2. NET INCOME PER SHARE APPLICABLE TO COMMON STOCKHOLDERS:
Net income per share applicable to common stockholders for all periods
presented is calculated by dividing net income applicable to common
stockholders by the weighted average number of shares outstanding. All
shares and per share amounts have been adjusted retroactively to give
effect to the equivalent number of shares received by the SDI stockholders
in the EnSys Merger discussed in Note 3. This retroactive adjustment is
reflected in the net income per share calculations and the Notes to the
Consolidated Interim Financial Statements.
Net income applicable to common stockholders is the sum of the net income
less the accretion of the redeemable convertible preferred stock
liquidation value. Effective December 30, 1996, the redeemable convertible
preferred stock was converted into shares of a newly issued class of Series
A Preferred Stock (Note 5). No additional accretion will be recorded.

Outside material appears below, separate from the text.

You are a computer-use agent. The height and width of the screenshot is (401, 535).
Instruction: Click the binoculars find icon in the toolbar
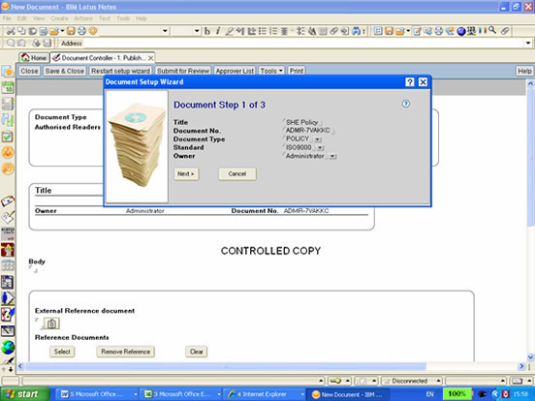coord(357,31)
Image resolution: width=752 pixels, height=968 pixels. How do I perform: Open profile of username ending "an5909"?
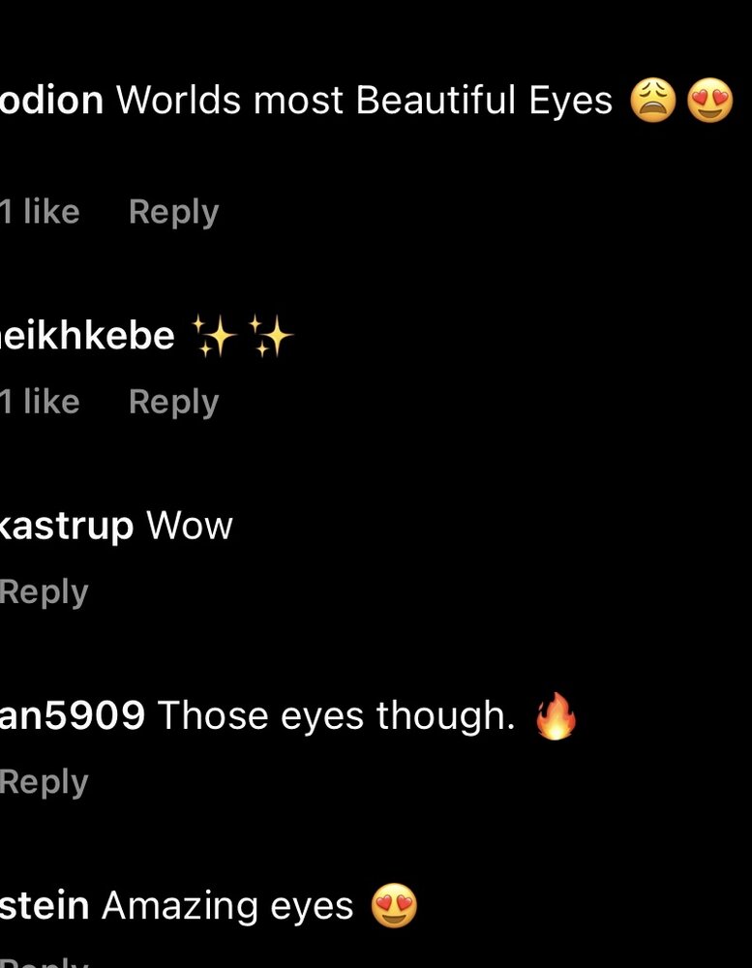[x=72, y=717]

3. MERGERS AND ACQUISITIONS
Merger with EnSys Environmental Products, Inc.
On December 30, 1996, SDI merged with and into EnSys (the "Merger"). The
Merger agreement provided that SDI common and preferred stockholders
receive .7392048 shares of EnSys stock for each share of SDI Common or
Preferred Stock. This resulted in the former SDI stockholders owning
5,780,136 shares of EnSys Common Stock and 2,164,362 shares of EnSys Series
A Convertible Preferred Stock or approximately 52% of the 15,219,532 voting
shares outstanding after the Merger. In addition to the Common and
Preferred Stock noted above, SDI option and warrant holders received
options and warrants to purchase .7818026 shares of EnSys Common Stock for
each option or warrant held. Upon consummation of the Merger, SDI option
and warrant holders received options and warrants for the purchase of
383,216 and 599,644 shares, respectively, of EnSys Common Stock. The
difference in exchange ratios between stockholders and option and warrant
holders is due to the stock preferences received by SDI's preferred
stockholders upon exchange of their shares. The cost of receiving these
preferences was shared by all SDI stockholders upon exchange of their
shares, but was not borne by the SDI option and warrant holders.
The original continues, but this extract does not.